Follow-Up Assessment Procedures

Lifetime psychiatric assessments at the 10-year follow-up relied on the K-SADS-E (Epidemiologic Version) (24) for subjects younger than 18 years of age and the Structured Clinical Interview for DSM-IV (SCID) (25) (supplemented with modules from the K-SADS-E to assess childhood diagnoses) for subjects 18 years of age and older. Ten percent of the probands (21 of 217) and 12% of the relatives (86 of 743) were younger than 18 years of age at their last assessment. We conducted direct interviews with the subjects and indirect interviews with their mothers (i.e., the mothers completed the interview about their offspring). We combined data from direct and indirect interviews by considering a diagnostic criterion positive if it was endorsed in either interview.
The interviewers were blind to the subject’s ascertainment group, the ascertainment site, and all prior assessments. Details of interviewer training and the reliability of diagnoses are provided in a previous publication (22) .
We considered a disorder positive if DSM-IV diagnostic criteria were unequivocally met. A committee of board-certified child and adult psychiatrists who were blind to the subject’s ADHD status, referral source, and all other data resolved diagnostic uncertainties. Diagnoses presented for review were considered positive only when the committee determined that diagnostic criteria were met to a clinically meaningful degree. Socioeconomic status was measured with the 5-point Hollingshead scale (26) .

Statistical Analysis

First, we compared characteristics (onset, duration, severity, etc.) of psychoactive substance use disorder (any alcohol abuse, drug abuse, alcohol dependence, or drug dependence), alcohol dependence, and drug dependence between the ADHD and comparison probands with logistic regression, linear regression, or negative binomial regression depending on the distribution of the outcome. Second, we conducted three sets of familial risk analyses. In the first set of analyses, we compared four groups of relatives defined by the probands’ ADHD and psychoactive substance use disorder status (i.e., neither, ADHD alone, psychoactive substance use disorder alone, both ADHD and psychoactive substance use disorder). Using Cox proportional hazards models, we compared the relatives of the four proband groups on estimated rates of ADHD and psychoactive substance use disorder. Using Cox models, cosegregation was established if the presence of ADHD in the relative significantly increased the risk for psychoactive substance use disorder in the same relative within the subset of families having a proband with both ADHD and psychoactive substance use disorder. We tested for nonrandom mating of ADHD and substance use disorders with Fisher’s exact test. In the second set of analyses, we repeated the analytical approach described above except that we used alcohol dependence to define the proband groups and as an outcome in the relatives. In the third set of analyses, we used drug dependence to define the proband groups and as an outcome in the relatives. Finally, we assessed whether the risk for alcohol and drug dependence in the relatives was specific to alcohol or drug dependence in the proband using Cox proportional hazards models. To account for the nonindependence of family members, we used the Huber (27) correction to produce robust variances for all statistical tests using family members. All tests were two-tailed with alpha set at 0.05.

Results

Demographic Characteristics

Because probands with ADHD were significantly younger than comparison probands, proband age was controlled for in all analyses ( Table 1 ). Details on attrition are provided in a previous publication (22) .

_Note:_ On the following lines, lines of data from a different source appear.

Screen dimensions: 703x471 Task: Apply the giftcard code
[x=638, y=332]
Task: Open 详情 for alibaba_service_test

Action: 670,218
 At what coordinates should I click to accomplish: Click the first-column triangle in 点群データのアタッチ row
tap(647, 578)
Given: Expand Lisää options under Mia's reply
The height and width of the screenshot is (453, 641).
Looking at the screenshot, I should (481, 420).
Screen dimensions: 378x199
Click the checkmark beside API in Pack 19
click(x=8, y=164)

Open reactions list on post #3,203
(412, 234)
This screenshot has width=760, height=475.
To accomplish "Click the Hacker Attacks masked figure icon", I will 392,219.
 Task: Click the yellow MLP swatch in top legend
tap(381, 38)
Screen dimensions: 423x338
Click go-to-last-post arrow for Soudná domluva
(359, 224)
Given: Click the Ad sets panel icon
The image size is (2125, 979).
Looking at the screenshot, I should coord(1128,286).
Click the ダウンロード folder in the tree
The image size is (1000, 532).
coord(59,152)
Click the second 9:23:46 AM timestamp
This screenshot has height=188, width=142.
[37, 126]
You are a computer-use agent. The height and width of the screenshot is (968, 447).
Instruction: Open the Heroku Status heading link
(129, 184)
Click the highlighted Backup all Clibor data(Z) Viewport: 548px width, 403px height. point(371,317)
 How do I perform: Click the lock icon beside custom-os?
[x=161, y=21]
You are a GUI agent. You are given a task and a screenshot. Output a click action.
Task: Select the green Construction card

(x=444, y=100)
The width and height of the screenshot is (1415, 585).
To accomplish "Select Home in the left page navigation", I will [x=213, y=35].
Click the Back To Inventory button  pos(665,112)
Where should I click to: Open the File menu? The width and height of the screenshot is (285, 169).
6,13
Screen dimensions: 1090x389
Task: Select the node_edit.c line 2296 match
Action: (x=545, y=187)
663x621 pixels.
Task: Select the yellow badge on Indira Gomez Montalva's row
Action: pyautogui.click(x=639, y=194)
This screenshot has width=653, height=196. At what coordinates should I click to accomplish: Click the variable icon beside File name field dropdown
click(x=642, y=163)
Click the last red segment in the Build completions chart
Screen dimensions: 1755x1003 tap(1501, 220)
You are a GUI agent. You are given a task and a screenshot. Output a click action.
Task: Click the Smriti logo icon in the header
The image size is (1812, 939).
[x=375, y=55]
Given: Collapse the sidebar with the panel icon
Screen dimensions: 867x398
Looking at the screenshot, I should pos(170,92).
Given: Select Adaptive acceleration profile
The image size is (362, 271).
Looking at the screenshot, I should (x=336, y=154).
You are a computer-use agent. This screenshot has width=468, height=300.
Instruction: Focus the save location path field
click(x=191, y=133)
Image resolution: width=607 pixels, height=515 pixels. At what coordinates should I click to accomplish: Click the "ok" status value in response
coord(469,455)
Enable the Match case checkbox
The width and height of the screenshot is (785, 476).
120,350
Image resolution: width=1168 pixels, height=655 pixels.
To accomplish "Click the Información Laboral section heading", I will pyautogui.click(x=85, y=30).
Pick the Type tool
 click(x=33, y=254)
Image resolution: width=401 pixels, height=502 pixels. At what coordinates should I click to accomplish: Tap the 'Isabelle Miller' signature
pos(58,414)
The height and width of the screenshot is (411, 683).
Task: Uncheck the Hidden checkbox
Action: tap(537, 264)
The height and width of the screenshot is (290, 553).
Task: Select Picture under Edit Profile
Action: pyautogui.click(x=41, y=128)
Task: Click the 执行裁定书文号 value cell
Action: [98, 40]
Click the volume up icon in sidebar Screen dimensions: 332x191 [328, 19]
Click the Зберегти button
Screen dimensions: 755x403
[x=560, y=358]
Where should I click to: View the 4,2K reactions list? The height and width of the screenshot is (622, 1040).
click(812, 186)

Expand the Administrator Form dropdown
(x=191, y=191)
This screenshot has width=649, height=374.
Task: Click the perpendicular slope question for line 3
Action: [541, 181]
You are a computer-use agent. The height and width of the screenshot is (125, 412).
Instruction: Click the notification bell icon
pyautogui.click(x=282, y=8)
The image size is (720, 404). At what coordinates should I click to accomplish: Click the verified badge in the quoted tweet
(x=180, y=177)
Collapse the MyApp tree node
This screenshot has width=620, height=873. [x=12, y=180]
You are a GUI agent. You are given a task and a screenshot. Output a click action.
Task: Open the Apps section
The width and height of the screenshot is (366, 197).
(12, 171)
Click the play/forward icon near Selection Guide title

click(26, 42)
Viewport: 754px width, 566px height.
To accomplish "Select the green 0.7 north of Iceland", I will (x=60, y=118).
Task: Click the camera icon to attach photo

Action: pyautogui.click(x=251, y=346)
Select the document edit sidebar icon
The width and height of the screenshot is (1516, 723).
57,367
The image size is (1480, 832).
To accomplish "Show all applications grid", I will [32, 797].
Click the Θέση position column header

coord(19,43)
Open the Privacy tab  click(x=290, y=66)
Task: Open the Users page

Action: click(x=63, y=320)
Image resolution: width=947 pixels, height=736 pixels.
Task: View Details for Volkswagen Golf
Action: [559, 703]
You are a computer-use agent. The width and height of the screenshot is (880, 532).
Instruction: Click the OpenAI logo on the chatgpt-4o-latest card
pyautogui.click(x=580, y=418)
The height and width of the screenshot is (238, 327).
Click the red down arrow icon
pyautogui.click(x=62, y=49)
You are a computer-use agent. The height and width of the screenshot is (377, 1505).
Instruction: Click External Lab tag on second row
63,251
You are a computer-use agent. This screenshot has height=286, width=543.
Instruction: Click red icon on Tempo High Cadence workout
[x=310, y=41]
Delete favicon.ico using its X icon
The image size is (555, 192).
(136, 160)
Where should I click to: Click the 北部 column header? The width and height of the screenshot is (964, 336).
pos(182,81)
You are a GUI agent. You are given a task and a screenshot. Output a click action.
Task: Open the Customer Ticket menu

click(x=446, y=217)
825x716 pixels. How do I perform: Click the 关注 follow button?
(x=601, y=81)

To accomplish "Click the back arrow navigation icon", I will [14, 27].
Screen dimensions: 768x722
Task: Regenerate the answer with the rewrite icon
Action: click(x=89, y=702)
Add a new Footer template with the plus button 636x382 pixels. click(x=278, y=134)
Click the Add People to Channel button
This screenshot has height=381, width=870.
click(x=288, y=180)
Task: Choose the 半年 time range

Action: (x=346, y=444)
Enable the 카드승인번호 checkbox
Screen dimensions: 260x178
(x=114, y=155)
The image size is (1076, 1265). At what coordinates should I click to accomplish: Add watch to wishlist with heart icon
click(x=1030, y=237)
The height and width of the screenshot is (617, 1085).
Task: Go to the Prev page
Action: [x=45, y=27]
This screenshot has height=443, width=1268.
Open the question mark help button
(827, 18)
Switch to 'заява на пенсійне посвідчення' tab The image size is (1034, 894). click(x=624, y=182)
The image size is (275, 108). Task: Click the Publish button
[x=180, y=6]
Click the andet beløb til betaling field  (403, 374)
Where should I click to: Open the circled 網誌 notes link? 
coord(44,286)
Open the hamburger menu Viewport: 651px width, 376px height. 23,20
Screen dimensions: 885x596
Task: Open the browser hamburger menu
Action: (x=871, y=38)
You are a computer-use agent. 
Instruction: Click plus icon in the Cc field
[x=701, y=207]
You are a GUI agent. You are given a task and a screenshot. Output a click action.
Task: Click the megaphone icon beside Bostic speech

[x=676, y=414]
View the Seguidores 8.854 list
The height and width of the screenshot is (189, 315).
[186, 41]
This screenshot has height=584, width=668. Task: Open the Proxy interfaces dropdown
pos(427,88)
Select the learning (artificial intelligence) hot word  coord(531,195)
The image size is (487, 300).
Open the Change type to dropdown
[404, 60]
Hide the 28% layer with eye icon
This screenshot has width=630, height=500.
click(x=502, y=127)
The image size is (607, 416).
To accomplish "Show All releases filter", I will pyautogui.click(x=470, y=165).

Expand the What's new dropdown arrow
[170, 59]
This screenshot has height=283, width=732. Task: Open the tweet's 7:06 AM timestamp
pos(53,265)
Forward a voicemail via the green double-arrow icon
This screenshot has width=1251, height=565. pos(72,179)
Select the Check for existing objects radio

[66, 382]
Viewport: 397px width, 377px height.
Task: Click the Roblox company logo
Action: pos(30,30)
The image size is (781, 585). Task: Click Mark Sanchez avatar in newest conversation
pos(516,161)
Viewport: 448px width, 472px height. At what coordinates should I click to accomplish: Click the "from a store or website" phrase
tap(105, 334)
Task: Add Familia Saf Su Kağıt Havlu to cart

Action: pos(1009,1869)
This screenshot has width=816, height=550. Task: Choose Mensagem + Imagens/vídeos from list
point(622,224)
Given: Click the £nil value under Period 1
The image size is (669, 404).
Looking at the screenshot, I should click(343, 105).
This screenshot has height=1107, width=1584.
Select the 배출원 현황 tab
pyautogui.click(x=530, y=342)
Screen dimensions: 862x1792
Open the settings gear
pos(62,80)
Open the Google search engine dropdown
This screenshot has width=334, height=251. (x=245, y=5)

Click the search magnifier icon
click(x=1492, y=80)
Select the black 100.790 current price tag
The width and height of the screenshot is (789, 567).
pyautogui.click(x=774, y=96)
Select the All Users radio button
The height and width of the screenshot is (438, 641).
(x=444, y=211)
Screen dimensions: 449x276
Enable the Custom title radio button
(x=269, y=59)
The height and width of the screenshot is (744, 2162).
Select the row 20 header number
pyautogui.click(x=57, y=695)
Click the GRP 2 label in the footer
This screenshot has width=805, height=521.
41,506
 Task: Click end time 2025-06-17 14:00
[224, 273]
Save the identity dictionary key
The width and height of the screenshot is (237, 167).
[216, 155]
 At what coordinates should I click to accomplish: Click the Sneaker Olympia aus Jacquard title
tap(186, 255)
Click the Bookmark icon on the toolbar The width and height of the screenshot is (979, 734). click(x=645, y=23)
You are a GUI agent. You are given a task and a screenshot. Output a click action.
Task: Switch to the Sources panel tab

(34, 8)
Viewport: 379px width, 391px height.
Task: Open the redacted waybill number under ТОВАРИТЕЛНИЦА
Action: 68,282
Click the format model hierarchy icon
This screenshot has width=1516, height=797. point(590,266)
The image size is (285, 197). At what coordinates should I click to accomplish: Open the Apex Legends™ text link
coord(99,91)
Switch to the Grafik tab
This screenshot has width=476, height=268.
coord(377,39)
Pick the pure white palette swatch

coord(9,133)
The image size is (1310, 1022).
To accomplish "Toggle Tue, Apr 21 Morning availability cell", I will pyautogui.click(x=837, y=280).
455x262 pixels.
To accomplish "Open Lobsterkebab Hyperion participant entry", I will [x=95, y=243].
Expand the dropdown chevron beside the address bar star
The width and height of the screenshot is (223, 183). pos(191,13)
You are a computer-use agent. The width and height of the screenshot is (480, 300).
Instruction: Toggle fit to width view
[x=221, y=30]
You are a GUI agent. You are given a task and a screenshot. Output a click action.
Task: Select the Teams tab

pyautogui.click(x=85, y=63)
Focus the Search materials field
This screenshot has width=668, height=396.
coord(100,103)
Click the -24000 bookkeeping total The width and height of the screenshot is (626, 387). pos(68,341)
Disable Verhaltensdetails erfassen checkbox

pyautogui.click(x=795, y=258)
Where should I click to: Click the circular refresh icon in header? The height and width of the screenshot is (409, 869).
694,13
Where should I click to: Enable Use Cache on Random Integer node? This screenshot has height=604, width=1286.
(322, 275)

Characteristics of Substance Use in ADHD and Comparison Probands

Rates of psychoactive substance use disorder (alcohol abuse, drug abuse, alcohol dependence, or drug dependence) did not differ between ADHD and comparison probands, but ADHD probands had a significantly earlier onset, a longer duration, higher rates of severe impairment associated with psychoactive substance use disorder, and more affected first-degree relatives in relation to comparison probands ( Table 2 ). Rates of both alcohol and drug dependence were significantly higher in the ADHD probands than in the comparison probands, as well as the number of first-degree relatives affected with the same disorder.

Familial Risk for ADHD and Psychoactive Substance Use Disorder

Four groups were used for the familial risk analysis of psychoactive substance use disorder and ADHD: the relatives of 46 comparison probands without psychoactive substance use disorder (comparison probands, N=153), the relatives of 59 comparison probands with psychoactive substance use disorder (comparison probands plus psychoactive substance use disorder, N=205), the relatives of 44 ADHD probands without psychoactive substance use disorder (ADHD, N=149), and the relatives of 68 ADHD probands with psychoactive substance use disorder (ADHD plus psychoactive substance use disorder, N=236).

Risk for ADHD in Relatives

Figure 1 (left) shows that age-adjusted rates of ADHD in the ADHD plus psychoactive substance use disorder and ADHD groups were significantly higher in relation to comparison probands (16% and 23% versus 5%; hazard ratio=1.7, 95% confidence interval [CI]=1.3–2.1, p<0.001, and hazard ratio=1.8, CI=1.2–2.6, p=0.002, respectively). The ADHD plus psychoactive substance use disorder group also had significantly higher rates of ADHD in relation to the comparison probands plus the psychoactive substance use disorder group (23% versus 8%, hazard ratio=1.7, CI=1.2–2.5, p=0.004).
Figure 1. Risk for Attention Deficit Hyperactivity Disorder and Substance Use in Relatives by Proband Diagnosis
a p<0.05 versus comparison subjects.
b p<0.05 versus comparison subjects plus substance use disorder subjects.
c p<0.05 versus subjects with ADHD.

Risk for Psychoactive Substance Use Disorder in Relatives

The ADHD plus psychoactive substance use disorder, ADHD, and comparison probands plus psychoactive substance use disorder groups all had significantly higher age-adjusted rates of psychoactive substance use disorder in relation to the comparison probands (48%, 44%, and 45% versus 30%; hazard ratio=1.2, CI=1.1–1.4, p=0.001; hazard ratio=1.3, CI=1.0–1.7, p=0.02; and hazard ratio=1.7, CI=1.1–2.7, p=0.02, respectively; Figure 1, left). There was no evidence for cosegregation in the ADHD plus psychoactive substance use disorder group (68% psychoactive substance use disorder in subjects with ADHD versus 48% psychoactive substance use disorder in subjects without ADHD, p=0.08).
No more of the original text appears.